「アナーキー」パンク侍、斬られて候 CBさんの映画レビュー(感想・評価)
アナーキー
アナーキーってこういうことなのかなあ、って考えさせる映画だとしたら、俺はそう考えてるから成功してる。
浅野忠信、永瀬正敏、豊川悦治、綾野剛、北川景子、東出昌大、染谷将太といった錚々たる俳優陣が、揃いも揃ってなんてわけのわからない映画撮ったんだろう。
眠らずに最後まで観られたってことは、きっとそれなりにうまく作ってあるんだと思う。
それでも感想は「わけわからんなあ」のみだ。
東宝が、万人受けしそうなオーソドックスな話を撮ってくるのに対し、東映は、個性的な映画を撮ってきてるんだってことはわかった。
音楽いや映像ノリはイケてるのかもしれないが、残念ながら俺がパンクにはまってないのだろう。
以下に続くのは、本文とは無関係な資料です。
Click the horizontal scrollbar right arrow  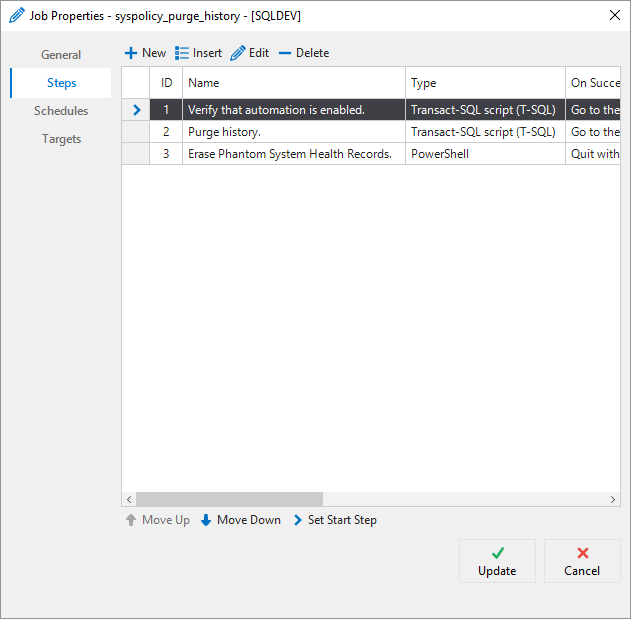[614, 499]
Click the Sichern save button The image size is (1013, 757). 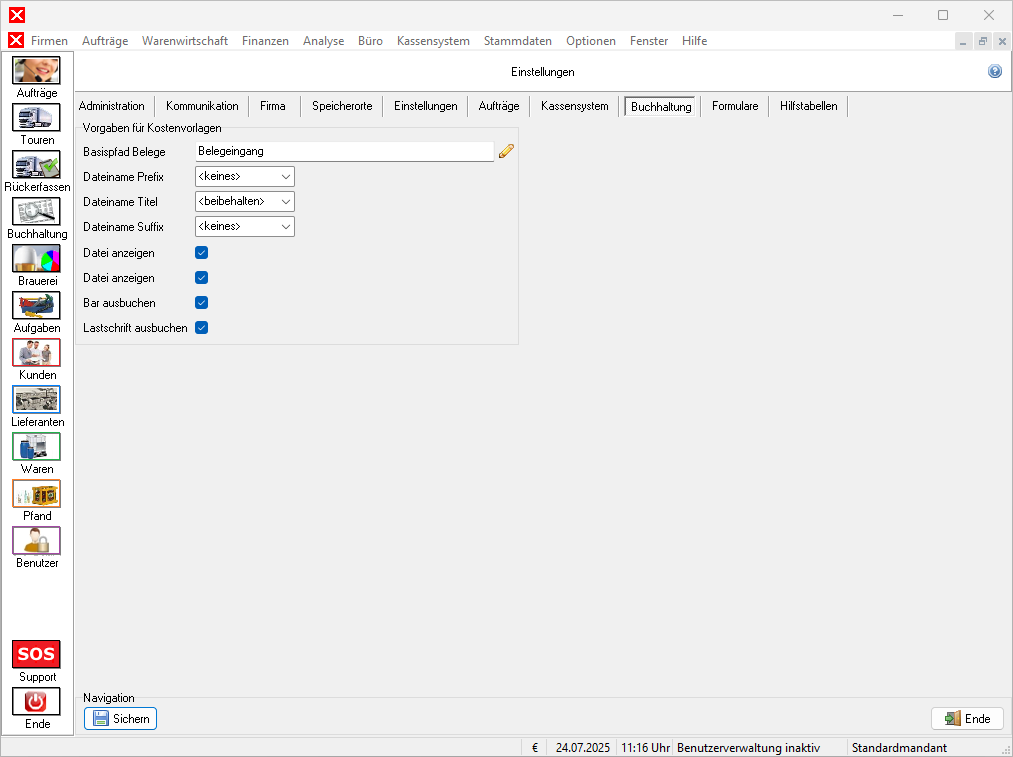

どうにもわからなかったなあ、原作読んでみようかな。
地位争いの空しさや、行列があれば並び、その時の話題に流されやすい日本人の主体のなさ、そういったものを、時代劇の中に埋め込んで観客に届けてくれていることはわかった。そして、その根底には刹那的なアナーキズムが流れているように思う。
それだからこそ、無難大好きで大勢順応を愛する自分は、この映画から批評され冷たく突き放されているように潜在意識で感じているのかもしれない。それをごまかすために「わけわからんかったなあ」という反応となているのだろうか。
ちなみに中途半端に夕方の時間だったためか、生まれて初めて「最初から最後まで劇場を独り占め」という状態で観ました。
映画.COMの紹介文にありましたが、この映画が商業映画として作られていることが奇跡なのかもしれない。
あまりにわからなかったので、以下キネマ旬報からの受け売りがほとんどですが追記します。
石井監督(旧名・聰亙、現名・岳龍)って人は、その場のエネルギーをそのまま絵にすることを大切にする監督とのこと。
なるほどって思う。それは本当に出来てたから。エネルギッシュだったか?と聞かれたら、観た全員がイエスと答えるだろう。
さらに、監督に一貫しているのは、現状破壊への衝動だとのこと。これもまた、イエスだ。
過去作、たとえば「爆裂都市」を見てみなきゃいけないんだろう。
パンク=傾奇者(かぶきもの)か、なるほど。
浅野忠信は真にやばい人間に見えるし、永瀬正敏は猿の役で大して動かないしフルメイクだし声は別録だし、永瀬正敏がやる意味があるのかどうかわからないのだが、こうしたこと自体がパンクなのだろう。(東出昌大は「けだし、正論」という台詞がめちゃくちゃあっている、という評にこの上なく同感)
演じている方、撮っている方は熱く熱く、限りない熱気をこの映画の中に押し込めて、その熱気を感じ取れる人には極上の映画なのだろう。
考えるのではなく、感じることが大切な映画なのだろう。映画を観るという感覚よりも、ライブを見に行く感覚で行くべきだったと、今は思う。
自分はまだパンクではなかったようだ。